• _Tasks and exercises_:
1. Reproduce the passage of the adjudication lecture excerpt starting with "16               I will" and going on through "statutory and contractual.", keeping every word unchanged.
2. Give every numbered paragraph label that appears in the adjudication lecture excerpt.

• _Selected text_:
14               The fourth complexity is increasing legal complexity. The number of statutes and regulations has greatly increased. Whereas in the past only truly significant judgments would be reported, today every judgment is readily accessible at the click of a search button. This means counsel cite more cases. Judgments themselves have become longer, and each judgment refers to many more cases than would have been typical in the past. Transcripts of witness evidence relieve judges and arbitrators of the need to keep their own record of the oral evidence but in turn creates reams of additional material. Verbatim records of spoken language are harder to read than they were to listen to. This is because spoken language is different in structure and syntax from written language. When one listens to someone speak in one’s presence there are a host of accompanying cues that transmit meaning. This context is lost once the words take the form of a written transcript.

15               The combination of these complexities leads to an information overload on decision-makers. This includes judges and arbitrators faced with determining legal rights and wrongs when disputes arise from a project. Both interim adjudication (in its statutory and contractual forms) and collaborative contracting are responses to this challenge of complexification.

16               I will now provide a brief sketch of these two responses, beginning with interim adjudication.

IV. Good Enough Justice: Statutory and contractual adjudication

17               I should start by clarifying that the word “adjudication” has both a broad meaning and a narrow meaning. Its broad meaning refers to any formal judgment or legal decision on a disputed matter. Its narrow meaning refers to statutory adjudication under national statutes such as Singapore’s Building and Construction Industry Security of Payment Act 2004 (2020 Rev Ed). For the purpose of this lecture, I am focused on interim adjudication, subdivided into statutory and contractual.

• _Supplied information_:
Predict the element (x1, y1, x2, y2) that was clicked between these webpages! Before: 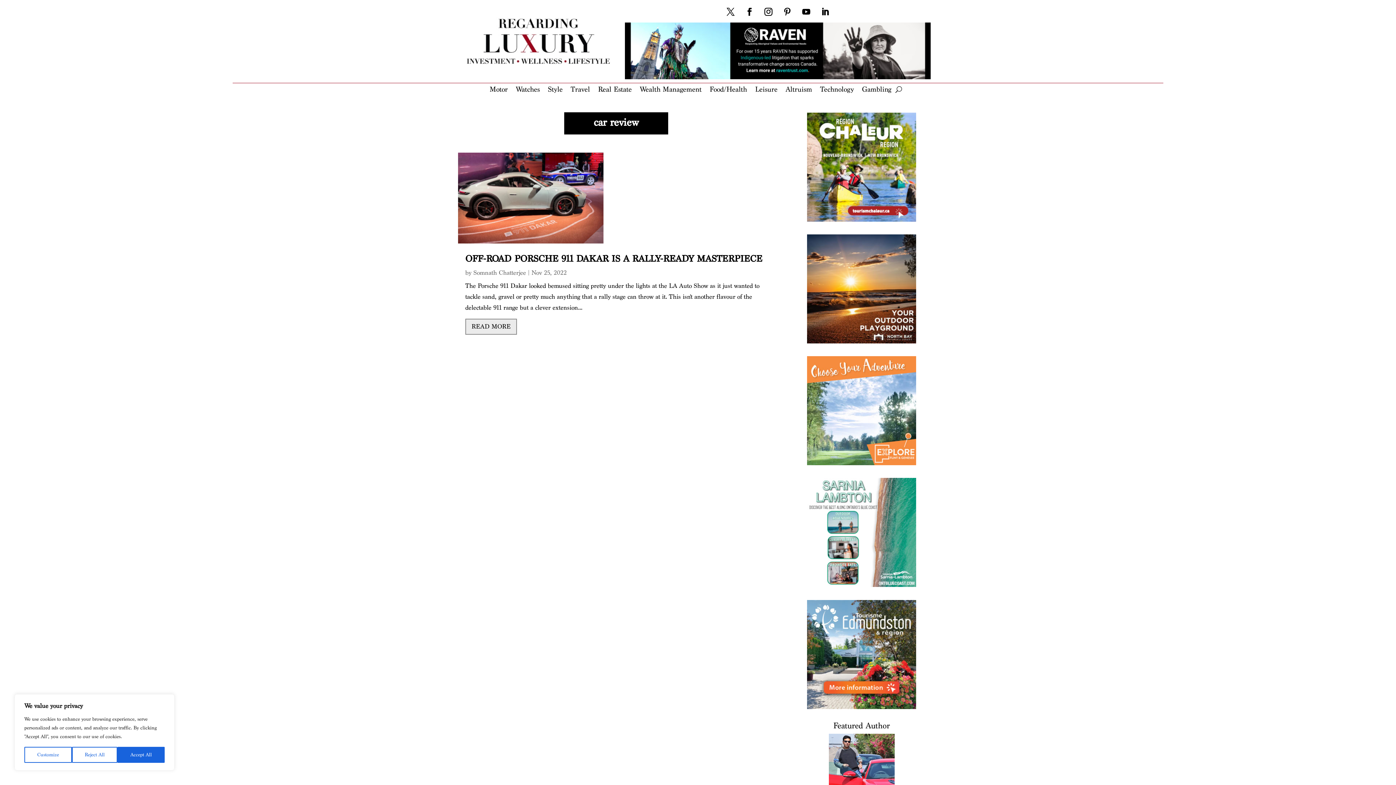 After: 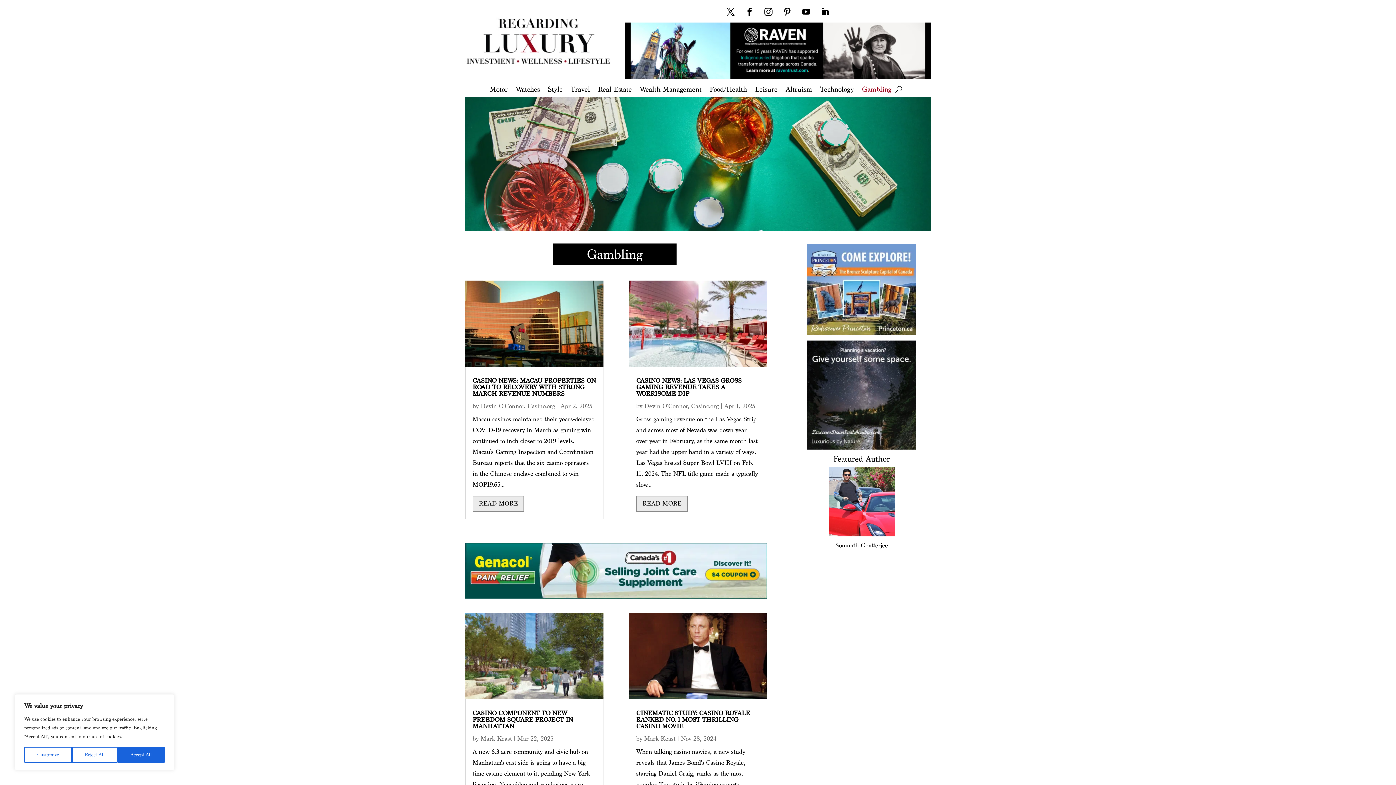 Action: label: Gambling bbox: (862, 86, 891, 95)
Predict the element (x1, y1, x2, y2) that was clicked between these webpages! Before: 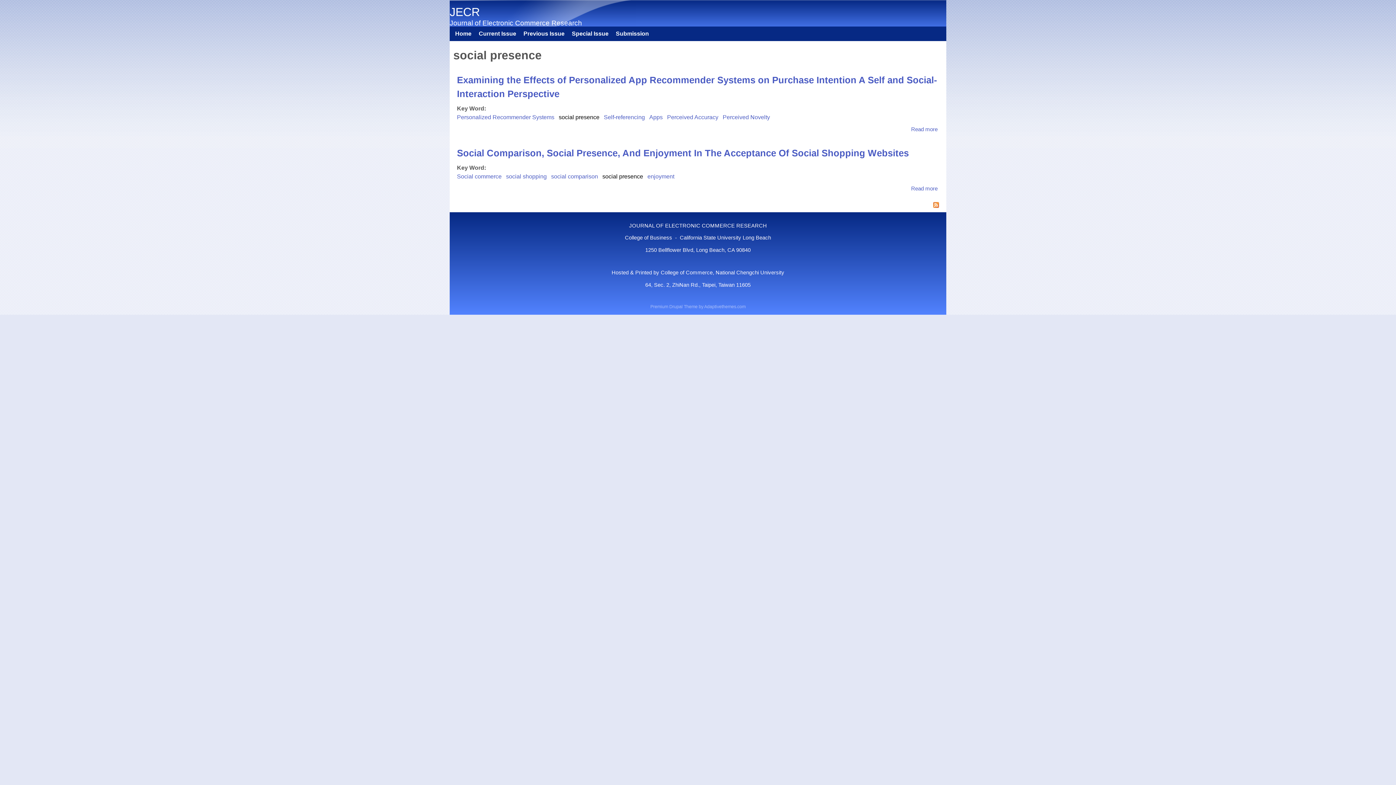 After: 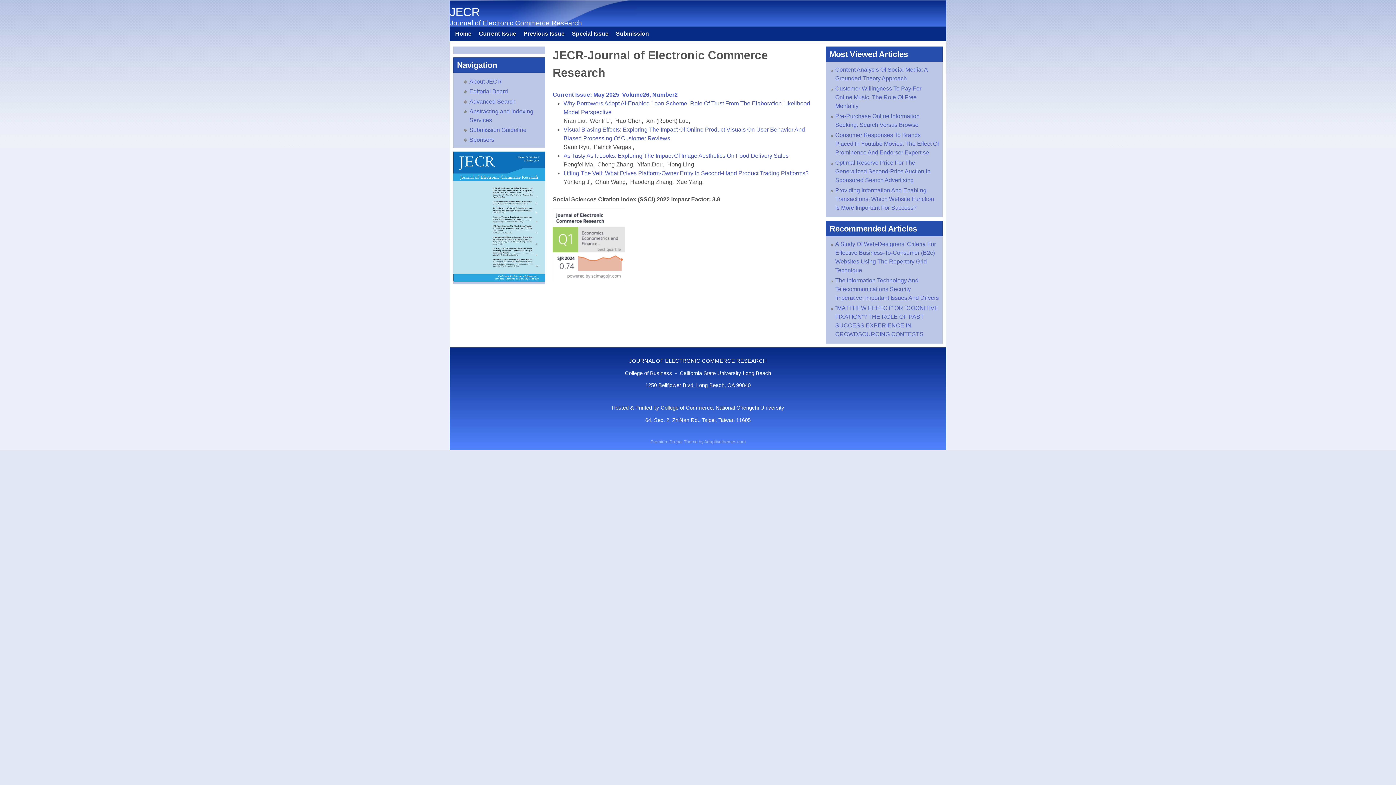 Action: label: Home bbox: (451, 30, 475, 36)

• _Answers provided_:
1.
16               I will now provide a brief sketch of these two responses, beginning with interim adjudication.

IV. Good Enough Justice: Statutory and contractual adjudication

17               I should start by clarifying that the word “adjudication” has both a broad meaning and a narrow meaning. Its broad meaning refers to any formal judgment or legal decision on a disputed matter. Its narrow meaning refers to statutory adjudication under national statutes such as Singapore’s Building and Construction Industry Security of Payment Act 2004 (2020 Rev Ed). For the purpose of this lecture, I am focused on interim adjudication, subdivided into statutory and contractual.

2. 14, 15, 16, 17